To accommodate these briefly enumerated variations attendant installation of plumbing in conjunction with drains, journeymen would have to transport a variety of prior art fixtures to the installation site. Necessarily, expenses associated with a supply of such equipment must be incurred and the journeyman must accommodate storage space in his toolbox or other transport related equipment. Furthermore, a substantial quantity of equipment must be maintained in stock on a continuing basis to meet any demand therefor, no matter how infrequent.
The present invention provides a journeyman with a choice of a plurality of optional modes of a single plumbing fixture to satisfy the many differing installation requirements attendant fluid flow from a drain. A P-trap is incorporated to prevent backflow of gases through the drain. Downstream of the P-trap, a vertically downardly directed aperture permits connection to a conduit forming a part of a sewage system. The outlet is closeable with a cap to permit use of a horizontally oriented outlet downstream of the P-trap in the event horizontal outflow is dictated by on-site parameters or functional requirements. A passageway extending from downstream of the P-trap upwardly permits interconnection with an upwardly extending vent pipe; alternatively, the outlet of the vent passageway may be sealed. Upstream of the P-trap, a vertically downwardly oriented outlet is located to permit direct downward fluid flow from the drain. This outlet is sealable with a cap or similar device to permit use of an outlet upstream of the P-trap and oriented horizontally to accommodate on-site structural impediments.
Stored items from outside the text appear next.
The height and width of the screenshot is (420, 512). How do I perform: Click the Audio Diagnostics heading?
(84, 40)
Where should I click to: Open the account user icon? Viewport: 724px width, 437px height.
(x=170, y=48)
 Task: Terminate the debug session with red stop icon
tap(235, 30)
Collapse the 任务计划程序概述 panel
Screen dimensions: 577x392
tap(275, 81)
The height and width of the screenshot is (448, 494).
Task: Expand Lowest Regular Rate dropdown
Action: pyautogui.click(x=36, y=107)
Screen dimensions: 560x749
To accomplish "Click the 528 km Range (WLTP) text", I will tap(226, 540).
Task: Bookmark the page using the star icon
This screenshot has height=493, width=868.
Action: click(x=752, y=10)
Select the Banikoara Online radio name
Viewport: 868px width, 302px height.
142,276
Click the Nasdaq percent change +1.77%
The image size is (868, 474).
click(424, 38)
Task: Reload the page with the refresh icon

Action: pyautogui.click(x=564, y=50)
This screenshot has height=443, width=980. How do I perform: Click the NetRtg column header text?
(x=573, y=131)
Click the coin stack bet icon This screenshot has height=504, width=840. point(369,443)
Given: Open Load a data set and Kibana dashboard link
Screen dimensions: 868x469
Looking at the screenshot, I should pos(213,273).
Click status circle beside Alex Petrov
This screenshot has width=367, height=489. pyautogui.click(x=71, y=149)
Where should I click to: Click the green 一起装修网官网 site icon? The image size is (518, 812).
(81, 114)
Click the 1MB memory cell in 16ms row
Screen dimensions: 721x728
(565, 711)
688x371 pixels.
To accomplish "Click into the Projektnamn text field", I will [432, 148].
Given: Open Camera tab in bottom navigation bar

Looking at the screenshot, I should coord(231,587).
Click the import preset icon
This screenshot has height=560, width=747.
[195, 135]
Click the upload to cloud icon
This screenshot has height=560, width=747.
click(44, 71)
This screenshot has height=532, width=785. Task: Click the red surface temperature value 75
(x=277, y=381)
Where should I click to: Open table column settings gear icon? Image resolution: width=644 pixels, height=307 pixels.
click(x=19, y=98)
It is therefore a primary object of the present invention to provide a plumbing fixture connectable to a drain for providing a choice of a plurality of outlets and a vent to accommodate foreseeable installation requirements.
Another object of the present invention is to provide a plumbing fixture having a plurality of optionally selectable outlets formed integral with the fixture.
Yet another object of the present invention is to provide a plumbing fixture having a plurality of functionally distinct outlets and having an optionally usable vent.
Still another object of the present invention is to provide a one-piece plumbing fixture usable in a variety of configurations to accommodate all normal fluid flow requiremetns attendant a drain.
A further object of the present invention is to provide a plumbing fixture which is convertible to any of a plurality of fluid flow paths.
A yet further object of the present invention is to permit a journeyman to replace a plurality of plumbing fittings with a single integrated fixture and yet provide for selection of any of a plurality of fluid flow paths from a drain.
A still further object of the present invention is to reduce installation costs attendant channeling the fluid flow from a drain.
These and other objects of the present invention will become apparent to those skilled in the art as the description thereof proceeds.
The present invention may be described with greater specificity and clarity with reference to the following drawings, in which:
FIG. 1 is a perspective view of the integrated plumbing fixture;
FIG. 2 is a cross-sectional view taken along lines 2--2, as shown in FIG. 1; and
FIGS. 3, 4 and 5 illustrate various alternative fluid flow configurations available from the integrated plumbing fixture.
Referring to FIG. 1, there is shown an integrated plumbing fixture 10 having a downwardly oriented inlet 12. The inlet is connectable to a conventional drain or other source of fluid flow. It may include threads (not shown) or other elements for engaging a drain stub or the like. The inlet forms a part of a generally downwardly directed passageway 14, as illustrated in FIG. 2. Lower end 16 interconnects passageway 14 with an inverted U-shaped passageway 18. Outlet 20 of passageway 18 is in fluid communication with a generally vertically downwardly oriented passageway 22. The lower end of passageway 22 is defined by outlet 24. Upper end 26 of passageway 22 curves back upon passageway 18 and is terminated by an upwardly vertically oriented outlet 28. A downwardly vertically oriented passageway 30 extends from lower end 16 and is terminated by outlet 32.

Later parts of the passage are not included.